- van Dijk in 1947
- Born: Anna van Dijk 24 December 1905 Amsterdam, Netherlands
- Died: 14 January 1948 (aged 42) Fort Bijlmer, Weesperkarspel, Netherlands
- Cause of death: Execution by firing squad
- Known for: Collaboration
- Criminal status: Executed
- Conviction: Treason
- Criminal penalty: Death

Details
- Victims: 84–700 (as an accomplice)
- Span of crimes: 1943–1945
- Country: Netherlands
- Targets: Jews and Partisans

= Ans van Dijk =

Dutch collaborator who betrayed Jews to Nazi Germany

Anna "Ans" van Dijk (24 December 1905 – 14 January 1948) was a Dutch collaborator who betrayed Jews to Nazi Germany during World War II. She is held responsible for the death of at least 84 people. She was the only Dutch woman to be executed for her wartime activities.

== Biography ==
Born in Amsterdam, Ans van Dijk was the daughter of Jewish parents Aron van Dijk and Kaatje Bin. She married Bram Querido in 1927, and they separated in 1935. After the marriage ended, she began a lesbian relationship with a woman named Miep Stodel, and opened a millinery shop called Maison Evany in Amsterdam. The shop was closed by the Nazis in 1941 as part of their seizure of Jewish property—Jews were forbidden to own businesses or work in retail shops, amongst other occupational restrictions. Stodel fled to Switzerland in 1942.
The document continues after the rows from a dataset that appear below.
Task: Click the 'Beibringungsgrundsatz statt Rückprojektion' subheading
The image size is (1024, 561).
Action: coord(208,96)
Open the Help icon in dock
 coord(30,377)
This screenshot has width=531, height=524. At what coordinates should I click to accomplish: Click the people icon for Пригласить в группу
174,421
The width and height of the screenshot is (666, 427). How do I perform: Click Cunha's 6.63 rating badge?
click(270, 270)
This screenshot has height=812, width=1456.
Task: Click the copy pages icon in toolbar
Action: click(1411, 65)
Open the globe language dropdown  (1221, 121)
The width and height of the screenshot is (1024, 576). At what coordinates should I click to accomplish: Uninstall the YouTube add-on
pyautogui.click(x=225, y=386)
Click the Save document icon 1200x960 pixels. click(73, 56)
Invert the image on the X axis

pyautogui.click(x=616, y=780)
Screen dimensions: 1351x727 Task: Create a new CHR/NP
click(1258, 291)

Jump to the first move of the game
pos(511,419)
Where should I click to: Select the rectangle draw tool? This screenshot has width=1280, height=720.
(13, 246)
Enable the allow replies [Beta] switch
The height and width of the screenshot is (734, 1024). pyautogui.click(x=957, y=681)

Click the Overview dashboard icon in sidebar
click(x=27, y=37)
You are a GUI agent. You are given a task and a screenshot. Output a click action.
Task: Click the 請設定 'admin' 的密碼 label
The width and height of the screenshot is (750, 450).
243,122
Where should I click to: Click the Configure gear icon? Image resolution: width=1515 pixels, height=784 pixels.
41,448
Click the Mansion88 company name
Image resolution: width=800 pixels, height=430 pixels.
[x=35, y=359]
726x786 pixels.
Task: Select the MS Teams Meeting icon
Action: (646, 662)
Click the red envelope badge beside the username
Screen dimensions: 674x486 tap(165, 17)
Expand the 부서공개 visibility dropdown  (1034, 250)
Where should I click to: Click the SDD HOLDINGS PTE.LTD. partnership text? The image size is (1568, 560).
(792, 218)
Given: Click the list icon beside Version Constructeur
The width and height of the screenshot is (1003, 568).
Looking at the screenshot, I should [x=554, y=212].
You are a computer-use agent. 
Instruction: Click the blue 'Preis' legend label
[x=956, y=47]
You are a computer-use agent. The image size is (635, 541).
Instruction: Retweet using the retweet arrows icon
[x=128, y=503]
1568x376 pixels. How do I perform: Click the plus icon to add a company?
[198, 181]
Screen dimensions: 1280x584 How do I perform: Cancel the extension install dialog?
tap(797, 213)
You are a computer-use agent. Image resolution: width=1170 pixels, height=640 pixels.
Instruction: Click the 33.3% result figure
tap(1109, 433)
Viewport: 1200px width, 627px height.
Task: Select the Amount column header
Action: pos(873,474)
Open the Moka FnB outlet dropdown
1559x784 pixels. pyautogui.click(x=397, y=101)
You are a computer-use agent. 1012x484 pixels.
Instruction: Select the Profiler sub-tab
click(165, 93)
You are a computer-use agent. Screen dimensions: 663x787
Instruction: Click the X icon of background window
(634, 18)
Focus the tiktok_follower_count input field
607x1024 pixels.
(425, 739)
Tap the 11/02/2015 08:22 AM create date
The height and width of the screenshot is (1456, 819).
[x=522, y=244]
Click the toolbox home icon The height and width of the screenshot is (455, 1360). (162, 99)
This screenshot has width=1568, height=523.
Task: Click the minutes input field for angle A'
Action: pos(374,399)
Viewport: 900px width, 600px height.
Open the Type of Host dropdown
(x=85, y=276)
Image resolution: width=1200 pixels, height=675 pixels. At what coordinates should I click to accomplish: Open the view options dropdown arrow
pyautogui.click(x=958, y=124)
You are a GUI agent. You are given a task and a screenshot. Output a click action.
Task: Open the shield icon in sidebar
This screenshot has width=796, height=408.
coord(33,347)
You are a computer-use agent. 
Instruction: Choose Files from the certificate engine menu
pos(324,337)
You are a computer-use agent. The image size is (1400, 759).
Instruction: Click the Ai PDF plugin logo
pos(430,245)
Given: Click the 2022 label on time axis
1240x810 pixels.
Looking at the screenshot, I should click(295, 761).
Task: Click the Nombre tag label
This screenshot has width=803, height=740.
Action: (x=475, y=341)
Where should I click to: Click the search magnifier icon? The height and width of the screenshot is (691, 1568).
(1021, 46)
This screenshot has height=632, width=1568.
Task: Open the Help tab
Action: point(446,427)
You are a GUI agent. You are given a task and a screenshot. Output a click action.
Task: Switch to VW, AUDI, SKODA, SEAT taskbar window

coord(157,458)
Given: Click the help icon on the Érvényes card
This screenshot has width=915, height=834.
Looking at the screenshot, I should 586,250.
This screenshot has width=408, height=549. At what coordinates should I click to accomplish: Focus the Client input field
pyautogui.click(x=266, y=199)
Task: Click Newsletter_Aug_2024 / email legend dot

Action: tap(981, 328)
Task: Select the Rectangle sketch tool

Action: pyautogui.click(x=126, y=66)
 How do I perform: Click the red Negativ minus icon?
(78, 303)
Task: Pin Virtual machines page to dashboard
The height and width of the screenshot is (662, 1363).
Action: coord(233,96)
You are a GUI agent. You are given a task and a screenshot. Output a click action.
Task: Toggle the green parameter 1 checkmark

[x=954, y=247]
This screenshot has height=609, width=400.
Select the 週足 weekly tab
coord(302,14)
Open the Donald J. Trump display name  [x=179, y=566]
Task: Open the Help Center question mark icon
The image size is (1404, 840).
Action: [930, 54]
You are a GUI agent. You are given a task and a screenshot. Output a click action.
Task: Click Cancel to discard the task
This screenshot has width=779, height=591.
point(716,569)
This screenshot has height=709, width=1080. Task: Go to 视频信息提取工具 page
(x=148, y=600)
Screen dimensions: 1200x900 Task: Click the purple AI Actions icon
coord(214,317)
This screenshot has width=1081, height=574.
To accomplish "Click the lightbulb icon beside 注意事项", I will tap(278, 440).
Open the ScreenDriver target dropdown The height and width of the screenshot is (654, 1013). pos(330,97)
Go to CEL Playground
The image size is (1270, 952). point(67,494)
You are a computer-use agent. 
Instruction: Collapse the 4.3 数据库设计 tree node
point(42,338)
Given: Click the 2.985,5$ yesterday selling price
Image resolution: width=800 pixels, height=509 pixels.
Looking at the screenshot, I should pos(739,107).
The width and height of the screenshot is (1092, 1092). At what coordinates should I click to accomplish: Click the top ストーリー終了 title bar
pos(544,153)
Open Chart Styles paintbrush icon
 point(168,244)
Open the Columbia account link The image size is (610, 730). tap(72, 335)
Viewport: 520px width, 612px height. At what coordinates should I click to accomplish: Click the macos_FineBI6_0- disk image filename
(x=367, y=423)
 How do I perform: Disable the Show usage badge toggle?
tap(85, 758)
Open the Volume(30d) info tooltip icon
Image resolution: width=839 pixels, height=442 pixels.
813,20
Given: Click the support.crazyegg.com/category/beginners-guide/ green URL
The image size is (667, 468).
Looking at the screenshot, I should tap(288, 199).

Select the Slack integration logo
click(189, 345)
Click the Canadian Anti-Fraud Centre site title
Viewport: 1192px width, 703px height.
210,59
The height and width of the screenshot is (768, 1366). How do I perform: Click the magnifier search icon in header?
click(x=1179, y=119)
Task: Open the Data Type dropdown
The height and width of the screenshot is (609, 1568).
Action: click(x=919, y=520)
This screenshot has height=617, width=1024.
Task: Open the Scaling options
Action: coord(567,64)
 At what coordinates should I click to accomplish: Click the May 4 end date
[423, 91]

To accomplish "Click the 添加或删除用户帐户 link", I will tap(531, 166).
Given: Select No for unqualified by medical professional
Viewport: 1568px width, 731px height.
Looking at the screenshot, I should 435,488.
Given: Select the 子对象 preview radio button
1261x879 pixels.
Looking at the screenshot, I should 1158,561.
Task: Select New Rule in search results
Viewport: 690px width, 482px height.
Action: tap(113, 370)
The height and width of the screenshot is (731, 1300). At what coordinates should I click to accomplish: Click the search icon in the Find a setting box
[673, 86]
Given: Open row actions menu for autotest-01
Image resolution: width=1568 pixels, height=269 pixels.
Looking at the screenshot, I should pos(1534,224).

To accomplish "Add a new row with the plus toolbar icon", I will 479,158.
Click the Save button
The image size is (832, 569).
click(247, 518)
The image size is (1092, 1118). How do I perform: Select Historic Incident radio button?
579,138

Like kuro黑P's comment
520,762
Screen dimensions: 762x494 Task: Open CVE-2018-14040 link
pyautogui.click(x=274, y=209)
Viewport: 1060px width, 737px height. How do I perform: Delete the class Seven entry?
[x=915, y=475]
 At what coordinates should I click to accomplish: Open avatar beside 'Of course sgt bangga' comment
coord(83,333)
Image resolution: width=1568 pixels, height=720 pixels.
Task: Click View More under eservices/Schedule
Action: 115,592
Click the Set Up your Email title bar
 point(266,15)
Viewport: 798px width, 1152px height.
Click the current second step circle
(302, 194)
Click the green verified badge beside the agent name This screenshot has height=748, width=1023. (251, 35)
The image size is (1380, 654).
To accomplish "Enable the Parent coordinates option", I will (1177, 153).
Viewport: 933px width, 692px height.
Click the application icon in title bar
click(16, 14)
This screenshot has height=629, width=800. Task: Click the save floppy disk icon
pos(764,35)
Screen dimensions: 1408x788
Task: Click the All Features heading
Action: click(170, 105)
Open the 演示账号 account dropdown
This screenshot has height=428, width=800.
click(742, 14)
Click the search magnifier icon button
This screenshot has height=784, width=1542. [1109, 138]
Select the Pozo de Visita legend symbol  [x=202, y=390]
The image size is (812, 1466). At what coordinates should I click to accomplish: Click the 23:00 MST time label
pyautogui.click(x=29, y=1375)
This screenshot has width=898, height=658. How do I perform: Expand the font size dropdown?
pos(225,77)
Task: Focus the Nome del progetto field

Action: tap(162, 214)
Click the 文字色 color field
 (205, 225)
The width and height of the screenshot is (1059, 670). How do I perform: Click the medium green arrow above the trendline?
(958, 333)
Van Dijk was arrested on Easter Sunday 1943 by the Sicherheitsdienst (SD; the Nazi intelligence service) detective Peter Schaap of the Office of Jewish Affairs of the Amsterdam police. After promising to work for the SD, van Dijk was released. Pretending to be a member of the resistance, she offered to help Jews find hiding places and obtain false papers. In this way, she trapped at least 145 people, including one of her own brothers and his family. Some 84 of her victims later died in concentration camps. She may have been responsible for the deaths of as many as 700 people. It has been suggested that she may have betrayed Anne Frank and her family, but there is no clear evidence to support this.

== Trial and execution ==
After the war, she was arrested at a friend's home in Rotterdam on 20 June 1945, and charged with 23 counts of treason. On 24 February 1947, she was tried before the Special Court in Amsterdam. She pleaded guilty on all counts, explaining that she only acted out of self-preservation. However, her superior, Willy Lages, had previously described van Dijk as eager to do her job, for which she was paid for every person she helped find. A request by her attorney for a psychiatric evaluation was refused by the Court. She was sentenced to death. She appealed the conviction, but in September 1947 the Special Court of Appeals confirmed her sentence. Her request for a royal pardon was rejected by Queen Wilhelmina.

On 14 January 1948 she was executed by firing squad at Fort Bijlmer in the Weesperkarspel municipality (now the Bijlmermeer district of the city of Amsterdam). The night before her execution she was baptized and joined the Catholic Church. She was the only woman to be executed in the Netherlands for crimes committed during the German occupation.